Figure 1: Omicron subvariants, especially BQ.1, BQ.1.1, and BA.2.75.2, exhibit strong neutralization resistance.

(A) Displayed is a schematic of SARS-CoV-2 Omicron subvariant evolution indicating the mutations acquired by the BA.4.6, BF.7, BQ.1, BQ.1.1, and BA.2.75.2 subvariants. (B-C) Infectivity of lentivirus pseudotyped with the indicated S constructs in HEK293T-ACE2 cells, n = 3 (B), or lung-derived CaLu-3 cells, n = 3 (C). Bars represent means +/− standard error. Significance relative to D614G was determined by one-way ANOVA with Bonferroni’s multiple testing correction.
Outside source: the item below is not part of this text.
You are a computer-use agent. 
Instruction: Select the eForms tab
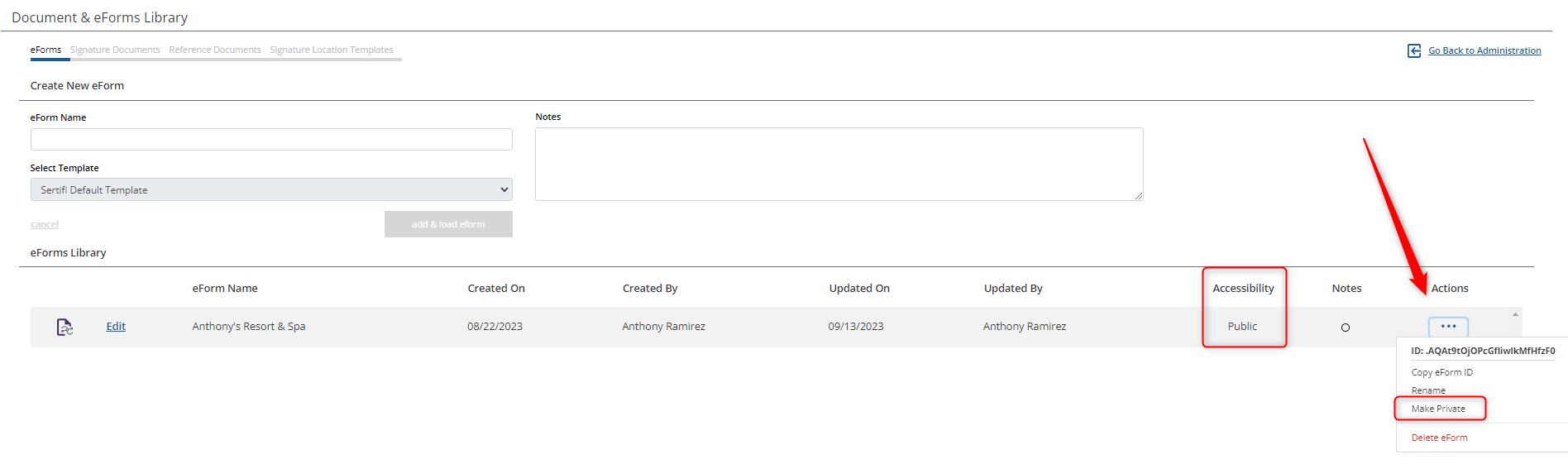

P values are represented as ns for p ≥ 0.05, *p < 0.05, and ****p < 0.0001, respectively. (D-F) Neutralizing antibody tiers against lentivirus pseudotyped with S from the indicated SARS-CoV-2 variants were determined for sera from health care workers (HCWs) (n = 15) who received a single homologous monovalent Moderna mRNA-1273 (n =3) or Pfizer/BioNTech BNT162b2 (n =12) mRNA booster vaccination (D), for sera from BA.1-wave hospitalized COVID-19 patients (n = 15) (E), and for sera from BA.4/5-wave SARS-CoV-2 infected Columbus, Ohio first responders and household contacts (n = 20) (F). Bars represent geometric means with 95% confidence intervals. Significance relative to D614G was determined by one-way repeated measures ANOVA with Bonferroni’s multiple testing correction. P values are displayed as ns for p ≥ 0.05, *p < 0.05, **p < 0.01, and ****p < 0.0001.